Family is the cradle for most drama – and in American theatre, it’s a well-worn setting for some gut-wrenching classics. On the few occasions when family is the focus in British theatre – as in this 2005 play by Simon Stephens – cathartic family showdowns appear less frequently than they do in productions from across the Atlantic.
On the Shore of the Wide World is a lengthy, almost soapy, saga set in dreary Stockport around Manchester where three generations of the Holmes family dream of freedom and sexual escape – but take little action and talk of everything but. No one, it seems, will leap from the shore.
Alex Holmes (Graeme McRae) at least has youth on his side, and a spunky straight-talking new girlfriend in Sarah (Lily Newbury-Freeman); they even escape to London until Stockport inexplicably draws them home. These young actors – and Alex Beauman as the appealingly oddball younger brother Christopher – deliver the play’s best scenes, as they smoke cigarettes and deadpan deep, teenage talk of nothing.
Meanwhile, the Holmes parents each nudge closer to sexual infidelities, fuelled further by the grief of a family tragedy, but each draws back and returns, without real explanation, to home.
There are clues perhaps in the Holmes grandparents, with Paul Bertram as the alcoholic abusive Charlie and Kate Fitzpatrick as his restless wife. They too each dream of escape and what romance could be, although the writing is less successful at making this relationship as comprehensible as that of the parents. Reflecting on his own father, Charlie expresses the central theme that each generation raises their children better than their own parents. But he has to be drunk to say it.

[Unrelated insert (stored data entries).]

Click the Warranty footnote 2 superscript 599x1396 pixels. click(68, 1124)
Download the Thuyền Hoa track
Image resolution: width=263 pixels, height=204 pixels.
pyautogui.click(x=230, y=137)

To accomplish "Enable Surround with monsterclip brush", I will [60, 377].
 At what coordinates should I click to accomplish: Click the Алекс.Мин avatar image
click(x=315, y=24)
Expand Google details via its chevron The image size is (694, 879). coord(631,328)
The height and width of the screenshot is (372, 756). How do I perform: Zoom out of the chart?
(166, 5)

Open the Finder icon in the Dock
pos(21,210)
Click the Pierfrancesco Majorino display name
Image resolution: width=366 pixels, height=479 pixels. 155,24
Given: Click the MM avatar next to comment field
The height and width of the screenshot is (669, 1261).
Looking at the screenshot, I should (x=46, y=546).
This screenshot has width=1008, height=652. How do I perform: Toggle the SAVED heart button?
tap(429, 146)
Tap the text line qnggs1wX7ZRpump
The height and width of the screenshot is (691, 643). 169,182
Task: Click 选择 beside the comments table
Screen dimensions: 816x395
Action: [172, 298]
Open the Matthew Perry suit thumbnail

Similarly, his son Peter can only touch on a life truth to Dad when Charlie is near dead. Huw Higginson, however, is compelling as the practical open-faced Peter Holmes. After ten years in uniform on The Bill, he’s a natural at this British milieu and its northern rhythms.
Simon Stephens has written a sometimes beautifully orchestrated script which weaves its short scenes together well and has moments of real emotional power. Most scenes feature just two actors, while the others sit around the small Stables’ stage area and bring an intensity by their watching.
But action is sparse (and cramped) and the talk lengthy as each character sidesteps the truth with tangents of seemingly innocuous chat. The introduction in the second act of secondary characters to the family further slows the pace in Anthony Skuse’s production. While sexual infidelity burns as a need, surely there are other dreams and possibilities which could be reached from the wide shore – but the focus here stays limited on the sexual.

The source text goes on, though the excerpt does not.